* [YOUR ASSIGNMENT]
Could you retype the records word for word but without any pictures?

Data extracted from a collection
BEGIN
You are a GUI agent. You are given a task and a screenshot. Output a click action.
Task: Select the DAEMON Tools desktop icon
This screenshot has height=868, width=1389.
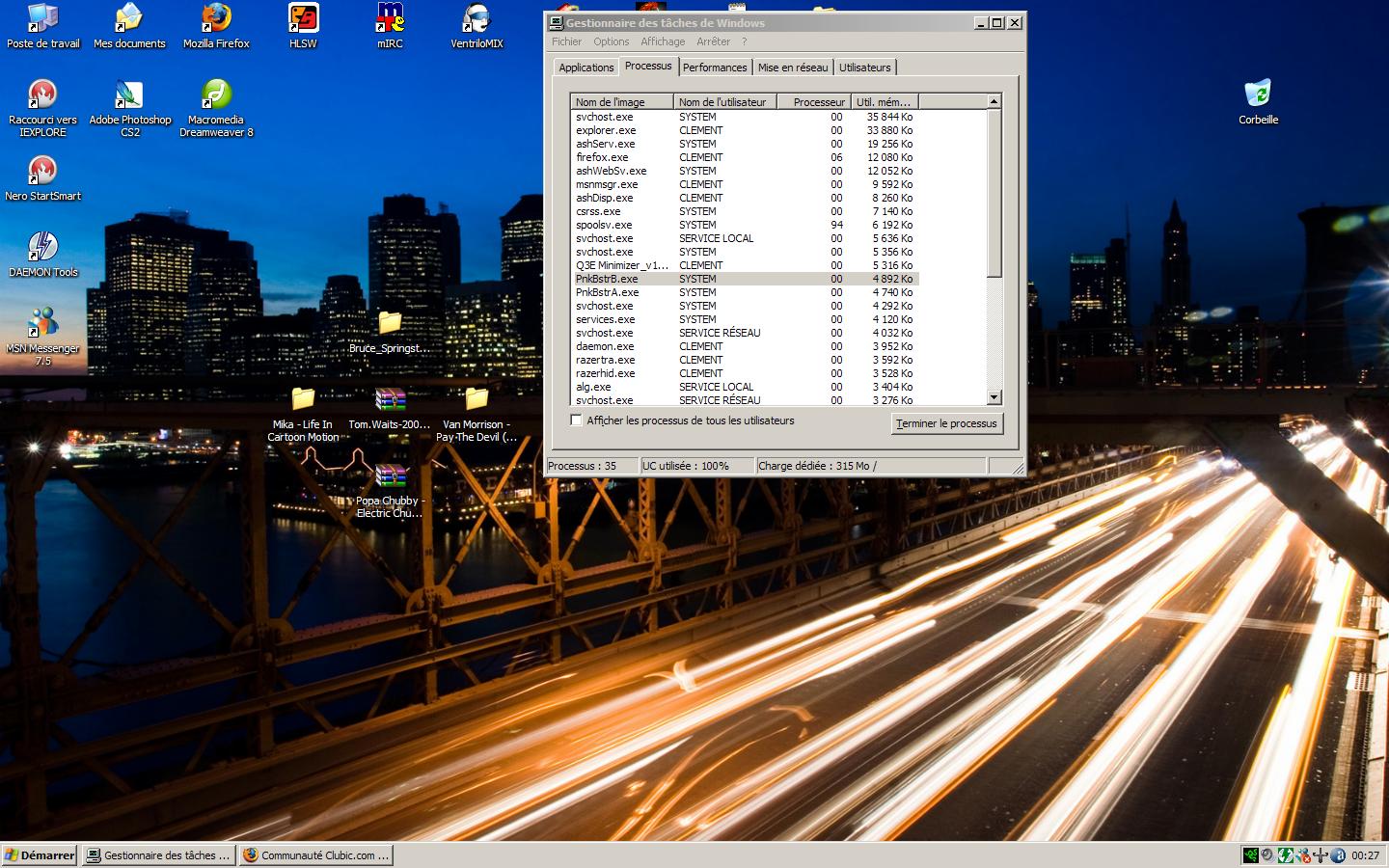click(42, 248)
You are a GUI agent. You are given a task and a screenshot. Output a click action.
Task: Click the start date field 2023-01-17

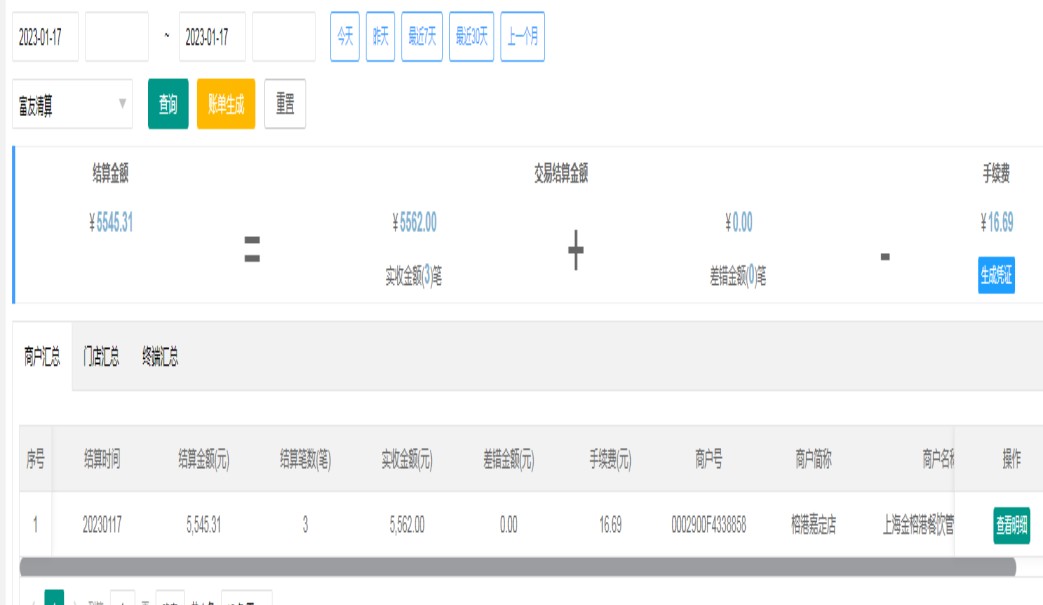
END
* [ANSWER SPACE]
You are a GUI agent. You are given a task and a screenshot. Output a click action.
Task: Select the DAEMON Tools desktop icon
This screenshot has height=868, width=1389.
click(42, 248)
You are a GUI agent. You are given a task and a screenshot. Output a click action.
Task: Click the start date field 2023-01-17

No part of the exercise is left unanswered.